TASK ITEM:
From the passage on CRISPR-based donor generation below, reproduce everything from "To generate lssDNA" down to "lssDNA donor generation.".

To generate lssDNA donors, the current methods reckon on either a PCR- or RE-based approach to procure the single-stranded templates from assembled dsDNA donors. Hence, the aforementioned technical challenges are categorically applicable. Here, we demonstrate another CRISPR-based strategy, termed “CRISPR-CLIP” (CRISPR-Clipped Long ssDNA via Incising Plasmid), to bypass involvements of PCR and RE for lssDNA donor generation.
Methods
CRISPR digestion of vector backbone for CRISPR-CLONInG
To form ctRNP complex of Cas9 (cat. # 1081060; IDT):crRNA (IDT):tracrRNA (cat. # 1072532; IDT) at a ratio of 1:2:2, 48.8 pmole of ctRNA (crRNA and tracrRNA) was added in an RNAse-free tube, heated at 100°C for 2 min, and cooled at room temperature (RT) for 10 min. Cas9 protein (2 μg) was added and incubated at 37°C for 10 min to form the ctRNP complex. About 2–3 μg of source DNA plasmid (FLEx and AAV vector; Addgene plasmid # 60229) was added with NEBuffer 3.1 (cat. # B7203S; NEB), DEPC ddH2O in a volume of 30 μL, and incubated at 37°C for >2 h. Cas9 was inactivated at 70°C for 15 min. ctRNA was degraded with 10 μg of RNase A (cat. #19101; Qiagen) at 37°C for 30 min and resolved on 0.9% agarose gel by electrophoresis, followed by gel extraction to acquire the vector of interest.

DATA SHOWN:
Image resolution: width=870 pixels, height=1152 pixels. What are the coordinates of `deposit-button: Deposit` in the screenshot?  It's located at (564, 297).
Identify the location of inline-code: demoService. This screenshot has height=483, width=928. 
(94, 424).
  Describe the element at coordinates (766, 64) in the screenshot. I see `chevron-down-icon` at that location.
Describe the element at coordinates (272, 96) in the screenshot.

SOLUTION:
To generate lssDNA donors, the current methods reckon on either a PCR- or RE-based approach to procure the single-stranded templates from assembled dsDNA donors. Hence, the aforementioned technical challenges are categorically applicable. Here, we demonstrate another CRISPR-based strategy, termed “CRISPR-CLIP” (CRISPR-Clipped Long ssDNA via Incising Plasmid), to bypass involvements of PCR and RE for lssDNA donor generation.